- **Pixel coordinate grounding data**

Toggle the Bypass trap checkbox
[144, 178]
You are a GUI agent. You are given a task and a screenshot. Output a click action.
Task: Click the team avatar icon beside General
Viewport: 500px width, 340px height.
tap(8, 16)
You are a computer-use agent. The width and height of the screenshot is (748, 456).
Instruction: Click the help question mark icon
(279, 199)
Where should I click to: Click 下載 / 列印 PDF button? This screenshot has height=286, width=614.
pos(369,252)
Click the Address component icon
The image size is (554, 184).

...

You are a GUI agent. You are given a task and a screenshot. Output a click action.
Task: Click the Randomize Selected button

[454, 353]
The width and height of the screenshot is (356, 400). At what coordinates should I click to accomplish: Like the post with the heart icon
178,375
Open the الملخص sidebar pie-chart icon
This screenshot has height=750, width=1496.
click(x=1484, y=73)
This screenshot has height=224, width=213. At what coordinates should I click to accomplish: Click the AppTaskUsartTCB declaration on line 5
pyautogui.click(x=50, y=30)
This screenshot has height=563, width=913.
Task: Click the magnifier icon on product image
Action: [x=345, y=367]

--

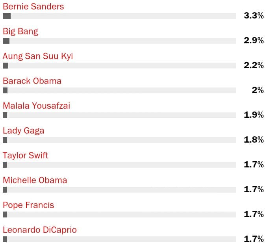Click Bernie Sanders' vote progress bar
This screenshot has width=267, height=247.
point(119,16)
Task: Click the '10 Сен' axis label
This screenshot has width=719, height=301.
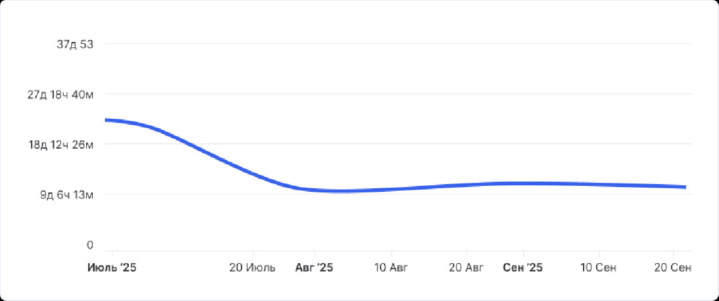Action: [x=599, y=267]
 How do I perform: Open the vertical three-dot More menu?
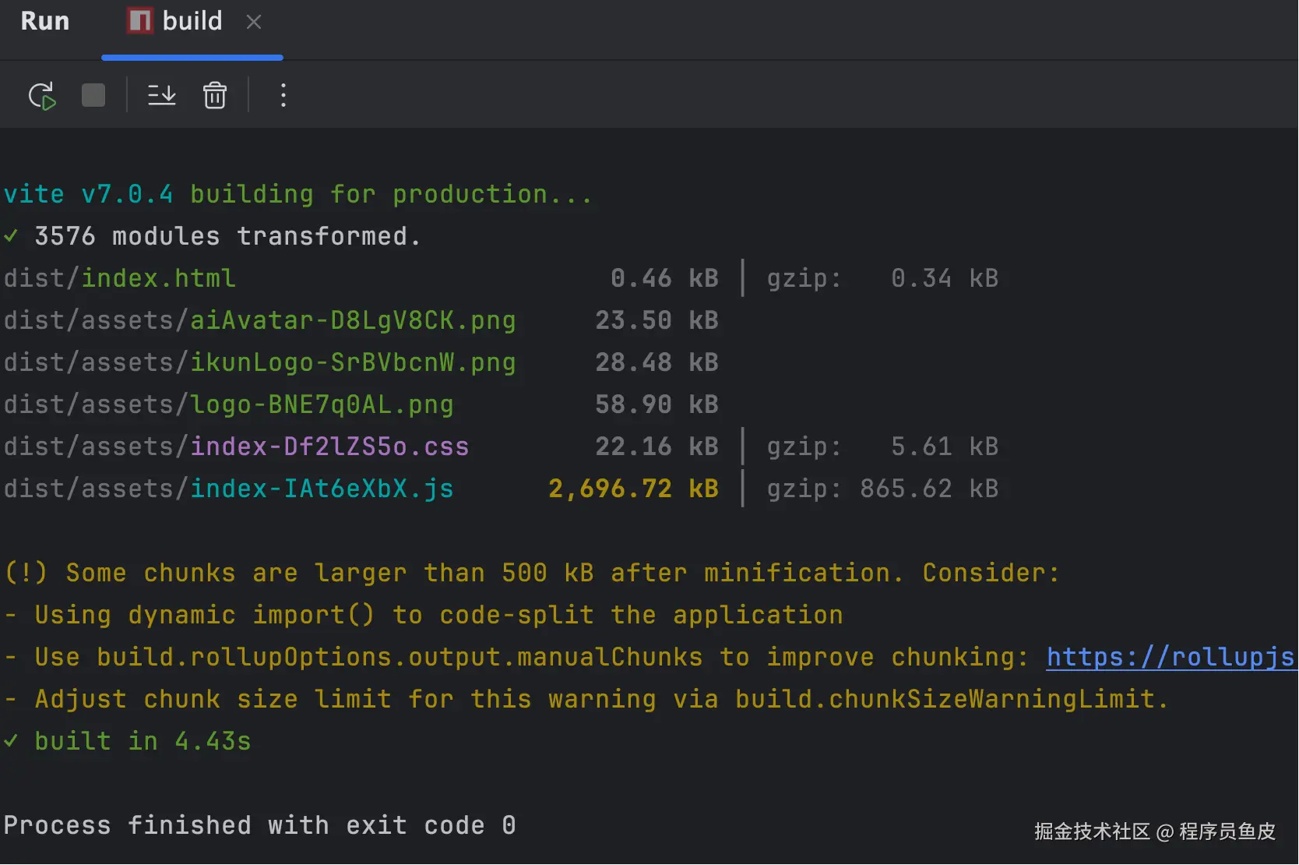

- **REQUIREMENT**
With the first line being the one containing "Toggle the Bypass trap checkbox" and the last line the one containing "The image size is (554, 184).", transcribe exactly the lines above that fall in that range.

- **RESULT OF THIS EXERCISE**
Toggle the Bypass trap checkbox
[144, 178]
You are a GUI agent. You are given a task and a screenshot. Output a click action.
Task: Click the team avatar icon beside General
Viewport: 500px width, 340px height.
tap(8, 16)
You are a computer-use agent. The width and height of the screenshot is (748, 456).
Instruction: Click the help question mark icon
(279, 199)
Where should I click to: Click 下載 / 列印 PDF button? This screenshot has height=286, width=614.
pos(369,252)
Click the Address component icon
The image size is (554, 184).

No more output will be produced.